周知のとおり、卓越したイノベーションによって、人々の寿命は延び、世界はより身近になった。その点で、UX(ユーザーエクスペリエンス)の果たす役割は大きく、多くの人がオンラインコンテンツへアクセスすることを可能にした。しかし、完全なアクセシビリティを達成するためには、UXはさらなる改善を必要とし、見落とされがちな「65歳以上」という年齢層にフォーカスすべきである。
ここでは、フルアクセシビリティを達成するために人口統計の変化を分析し、オンラインコンテンツを広範囲の利用者に届けるためのUXの構築について、いくつかの将来性を考えた提案をしていきたい。
65歳以上のインターネット普及率は371%増に
インターネット普及率は上限に近づいていることは周知の事実で、特に50歳未満人口では顕著である。一方、興味深いのは、最も高い成長率を示す年齢層は65歳以上で、(普及率は、2000年の14%から2018年には66%に上昇)その数字は驚異的な371%増となる。
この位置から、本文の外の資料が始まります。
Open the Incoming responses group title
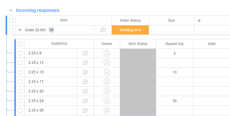This screenshot has width=230, height=116. (37, 10)
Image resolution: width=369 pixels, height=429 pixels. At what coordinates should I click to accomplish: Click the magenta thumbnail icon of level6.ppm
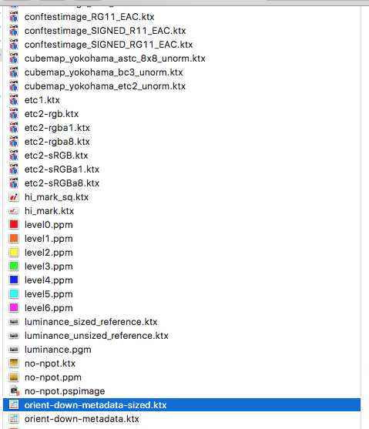[14, 308]
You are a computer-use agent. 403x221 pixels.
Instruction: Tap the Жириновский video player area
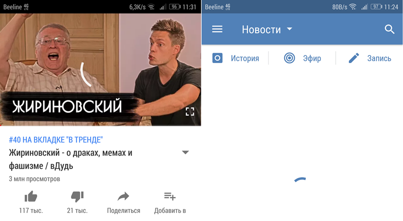click(x=100, y=70)
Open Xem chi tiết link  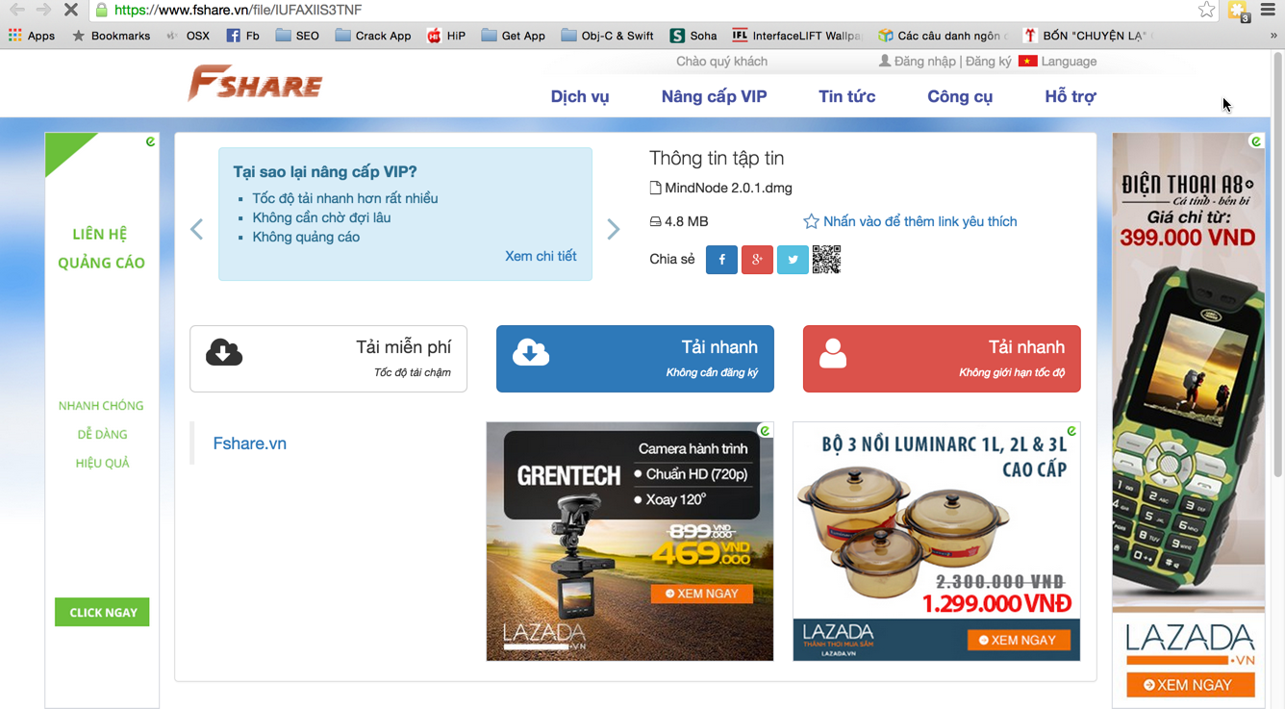tap(541, 256)
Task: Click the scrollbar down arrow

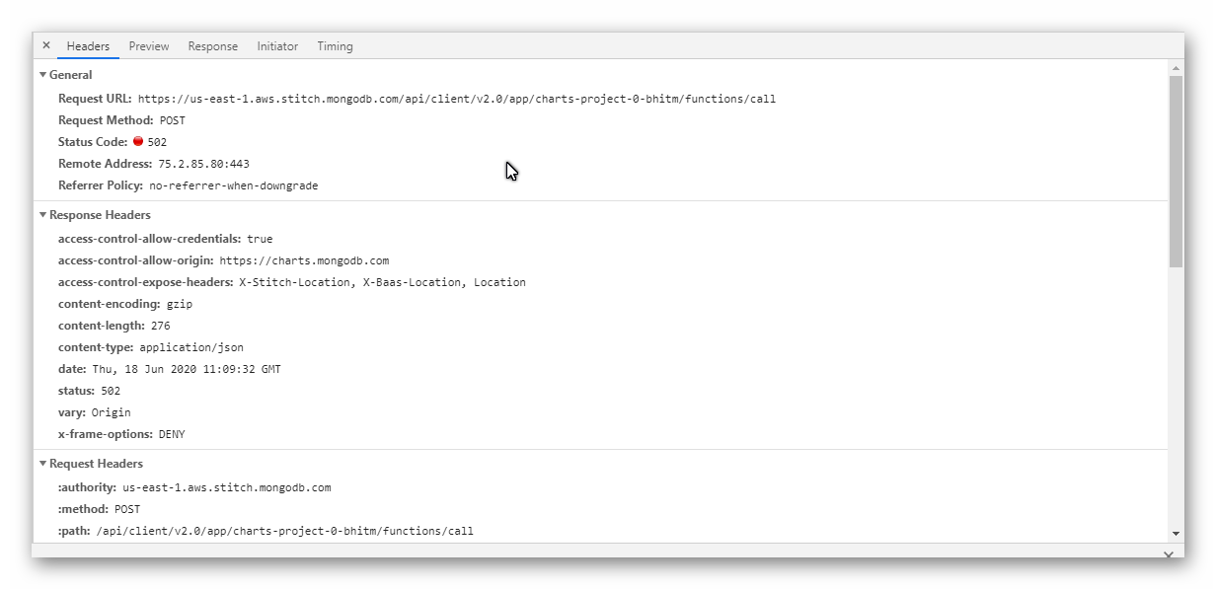Action: 1176,533
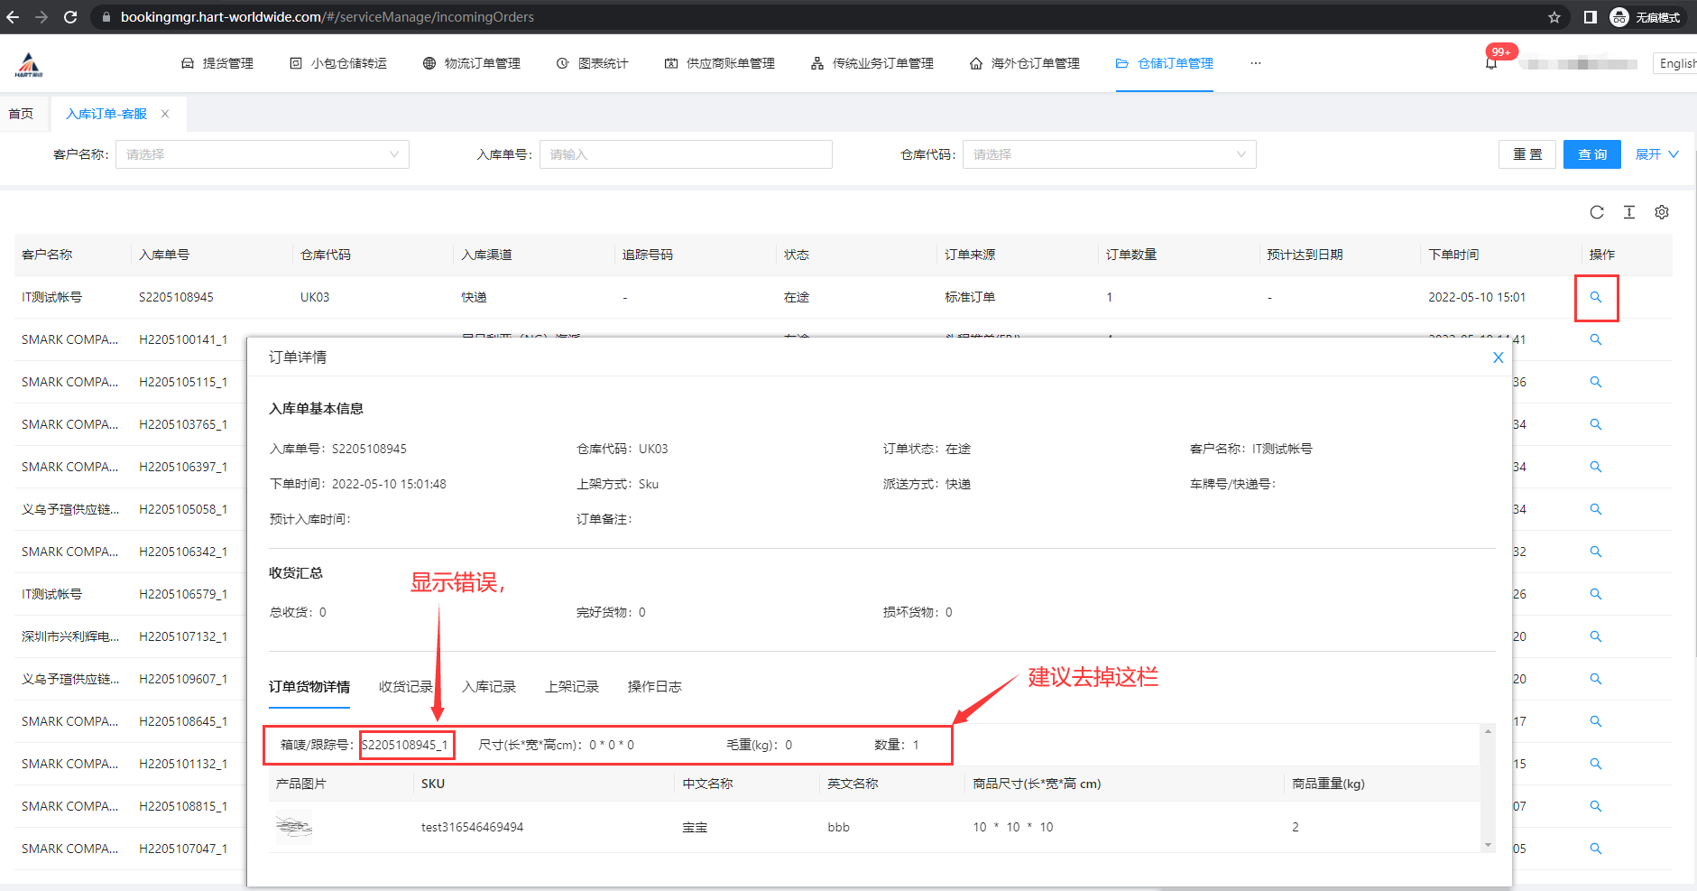Screen dimensions: 1697x891
Task: Expand more filters with 展开
Action: point(1656,154)
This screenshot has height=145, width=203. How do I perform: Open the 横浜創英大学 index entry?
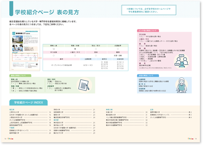pos(127,115)
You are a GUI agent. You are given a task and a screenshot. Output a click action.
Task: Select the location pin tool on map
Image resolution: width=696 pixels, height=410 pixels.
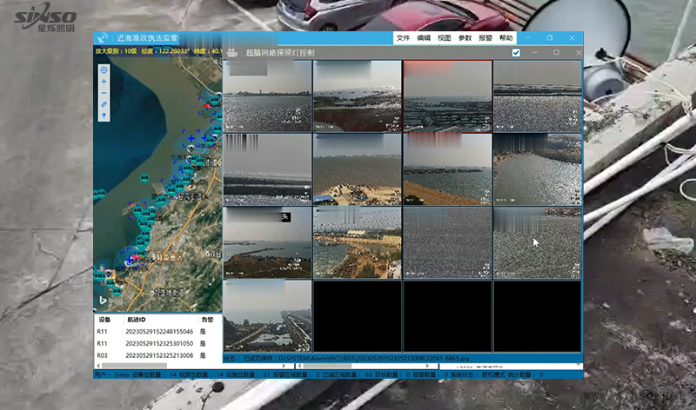pyautogui.click(x=104, y=116)
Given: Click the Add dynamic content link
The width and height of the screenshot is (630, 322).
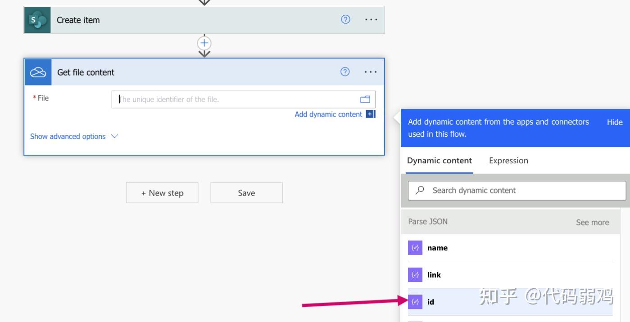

(下の図はドイツのオンライン統計ポータルサイトStatista.com参照)
これが意味することは何か。オンラインでコンテンツを消費するユーザーは、思っているより多様ということである。そして年齢層が異なれば、目的やニーズも異なる。それに加えて、人口統計における別の重要な傾向を考慮しなければならないのだ。つまり、急増している65歳以上の層について、ということである。
2035年までに65歳以上は最大の年齢層に
西側諸国では、人口の高齢化は顕著な傾向の一つであり、人口統計はこれまでに見たことのないような変化を示している。アメリカ合衆国国勢調査局によると、それほど遠い未来ではない2035年までに、米国では65歳以上の人口が18歳未満の人口を上回ると推定されている。それは、Webコンテンツの消費方法の大きな変化をもたらすことを意味しているのだ。現在提供されているUXについていえば、人口統計の変化に対応するものではなく、主に若い人たちに最初にアピールするようワンパターンで作られていることが多い。
高齢化国家
年齢層によってユーザー行動が異なる
米国のSEO(検索エンジン最適化)ディレクターLily Ray氏による「検索者とGoogle検索結果の関連」についての最近の調査によると、ユーザー行動は年齢によって大きく異なることがわかっている。下のグラフに示すように、ユーザーの年齢が高くなるほど、より深いオーガニック検索を行っているのだ。年配ユーザーは、フロントページの結果だけに注目するのではなく、時には複数の結果を比較し、最初の検索結果ページだけでなく2ページ目以降の検索結果までも参考にすることがあるという。
オーガニック検索の行動と年齢の関係
言い換えれば、ウェブへの反応、および認識方法は年齢によって変化するので、より幅広いユーザーに対応するサービスを提供するためには、より幅広いアプローチを考えなければならないということだ。加齢や視覚、聴覚、運動、認知能力の低下など、今後起こり得る様々な障害とともに、一般的になる可能性のある問題に焦点をあて、異なる年齢層向けにUXを改善するための主要なポイントを、以下解説していきたい。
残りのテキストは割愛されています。